To start collecting host metrics, you need to install Otel Collector on each system you want to monitor and add the following lines to the Collector config:

receivers:
  hostmetrics:
    collection_interval: 10s
    scrapers:
      # CPU utilization metrics
      cpu:
      # Disk I/O metrics
      disk:
      # File System utilization metrics
      filesystem:
      # CPU load metrics
      load:
      # Memory utilization metrics
      memory:
      # Network interface I/O metrics & TCP connection metrics
      network:
      # Paging/Swap space utilization and I/O metrics
      paging:

See OpenTelemetry Collector host metrics documentation for details.

What is Uptrace?

Uptrace is an open source APM tool that supports distributed tracing, metrics, and logs. You can use it to monitor applications and set up automatic alerts to receive notifications via email, Slack, Telegram, and more.

Uptrace uses OpenTelelemetry to collect data and ClickHouse database to store it. Uptrace also requires PostgreSQL database to store metadata such as metric names and alerts.

You can install Uptrace binary or use the Docker example to run the backend with a single command.

After starting Uptrace, you will receive a data source name (DSN) that contains connection details for Uptrace.

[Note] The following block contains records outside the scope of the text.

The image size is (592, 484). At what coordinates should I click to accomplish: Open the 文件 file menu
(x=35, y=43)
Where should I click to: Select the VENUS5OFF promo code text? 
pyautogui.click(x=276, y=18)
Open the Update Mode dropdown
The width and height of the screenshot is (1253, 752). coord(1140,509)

You can then export the data from Collector to Uptrace using the OTLP exporter and passing the DSN in headers:

exporters:
  otlp/uptrace:
    endpoint: localhost:14317
    tls: { insecure: true }
    headers: { 'uptrace-dsn': 'http://project1_secret_token@localhost:14317/1' }

Dashboards

Uptrace maintains dashboards templates for monitoring system metrics, Redis, PostgreSQL, MySQL, Kafka, JVM, and many more. When the relevant metrics start arriving to Uptrace, it automatically creates dashboards from templates saving your time.

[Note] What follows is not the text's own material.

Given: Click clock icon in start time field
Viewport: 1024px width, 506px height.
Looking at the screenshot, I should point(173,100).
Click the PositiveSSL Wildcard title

Uptrace supports 2 types of dashboards:

  • A grid-based dashboard looks like a classical grid of charts.

  • A table-based dashboard is a table of items where each item leads to a separate grid-based dashboard for the item, for example, a table of hostnames with some metrics for each hostname.

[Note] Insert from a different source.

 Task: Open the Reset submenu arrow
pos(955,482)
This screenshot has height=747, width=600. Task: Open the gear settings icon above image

In other words, table-based dashboards allow to parameterize grid-based dashboards with attributes from the table. For example, Uptrace uses a table-based dashboard to monitor number of sampled and dropped spans for each project:

metrics:
  - uptrace.projects.spans as $spans
query:
  - $spans{type='spans'} as sampled_spans
  - $spans{type='dropped'} as dropped_spans
  - group by project_id
project_idsampled_spansdropped_spansLink to a grid-based dashboard
11000Dash with where project_id = 1
21100Dash with where project_id = 2
............
999900Dash with where project_id = 999

Monitoring

You can also use Uptrace to create alerts and receive notifications when metric values meet certain conditions, for example, you can create an alert when system.filesystem.usage metric exceeds 90%.

monitors:
  - name: Filesystem usage
    metrics:
      - system.filesystem.usage as $fs_usage
    query:
      - $fs_usage{state='used'} / $fs_usage as fs_util
      - group by host.name, mountpoint
      - where mountpoint !~ "/snap"
    columns:
      fs_util: { unit: utilization }
    max_value: 0.9
    for_duration: 3

To monitor CPU usage, you can use the system.cpu.load_average.15m metrics and number of cores from the system.cpu.time metric:

monitors:
  - name: CPU usage
    metrics:
      - system.cpu.load_average.15m as $load_avg_15m
      - system.cpu.time as $cpu_time
    query:
      - $load_avg_15m / uniq($cpu_time.cpu) as cpu_util
      - group by host.name
    columns:
      cpu_util: { unit: utilization }
    max_value: 3
    for_duration: 10

Conclusion

Uptrace complements the data collection capabilities of OpenTelemetry by providing the necessary infrastructure and functionality for storing, analyzing, and extracting insights from the collected telemetry data.

Besides metrics, Uptrace also supports 2 other major observability signals such as traces and logs, allowing you have all data on a single pane.